Started by natedogith1, 07 January 2013 - 09:06 PM
natedogith1 #1
Posted 07 January 2013 - 10:06 PM
I'd like to see a method added to the peripheral that is the computer that allows me to queue and event. At the moment the closest you can get is using a startup program that reads messages off of rednet and queues them. You could probably automatically do this by having a turtle place a disc next to the computer and reboot it, but I still feel this should just be a part of the already-existing peripheral.
Cloudy #2
Posted 07 January 2013 - 11:58 PM
Nah. Tell me how you'd read that event on the other side, without an already existing program?
immibis #3
Posted 08 January 2013 - 12:49 AM
Nah. Tell me how you'd read that event on the other side, without an already existing program?
Perhaps you have one running and you, say, want a mining database turtle to update its program from the master computer
Sebra #4
Posted 08 January 2013 - 01:31 AM
Nah. Tell me how you'd read that event on the other side, without an already existing program?
Perhaps some external peripheral keyboard would send user input without additional driver.
Cloudy #5
Posted 08 January 2013 - 04:35 AM
Nah. Tell me how you'd read that event on the other side, without an already existing program?
Perhaps you have one running and you, say, want a mining database turtle to update its program from the master computer

Then use a floppy disk to communicate. Either way, hacks like this aren't going to happen - the closest you'll get is when we finally implement wired rednet.
natedogith1 #6
Posted 08 January 2013 - 02:35 PM
Nah. Tell me how you'd read that event on the other side, without an already existing program?
Perhaps you have one running and you, say, want a mining database turtle to update its program from the master computer

Then use a floppy disk to communicate.
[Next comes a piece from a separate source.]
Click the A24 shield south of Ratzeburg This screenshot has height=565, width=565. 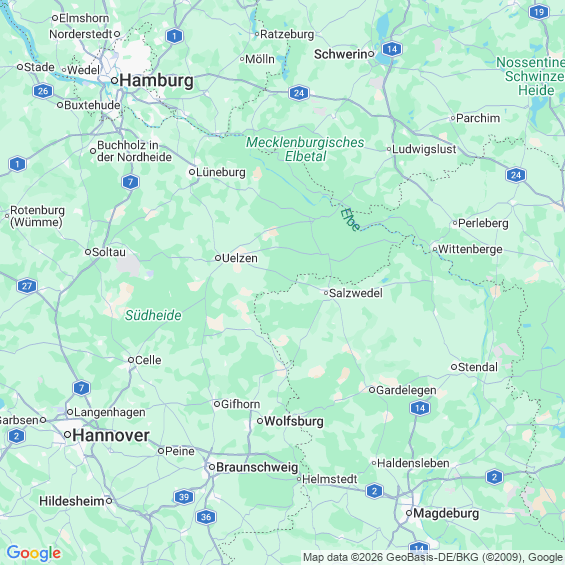[x=299, y=93]
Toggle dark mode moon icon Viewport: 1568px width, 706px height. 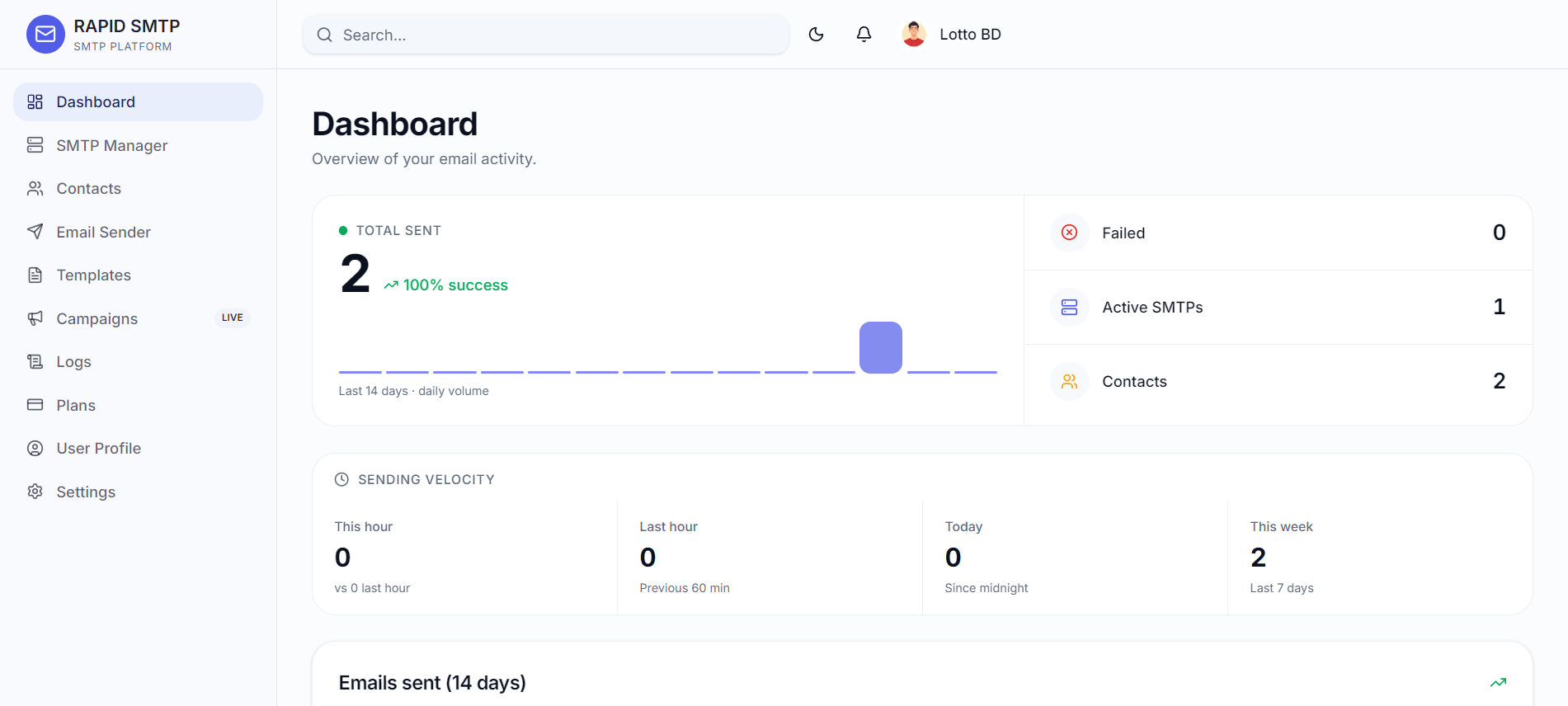[816, 35]
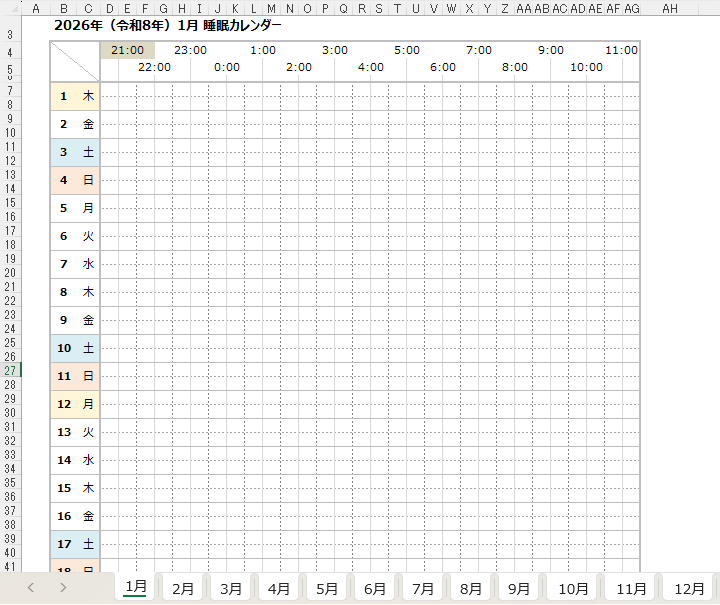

Either way, hacks like this aren't going to happen - the closest you'll get is when we finally implement wired rednet.
so then, I guess I'll just have to install a hidden startup directory on the host computer that listens to rednet and converts what it receives in to events
Cloudy #7
Posted 08 January 2013 - 03:06 PM
… why would you need to do that? If you have code running on the computer you can do whatever you want, without hacking around with events.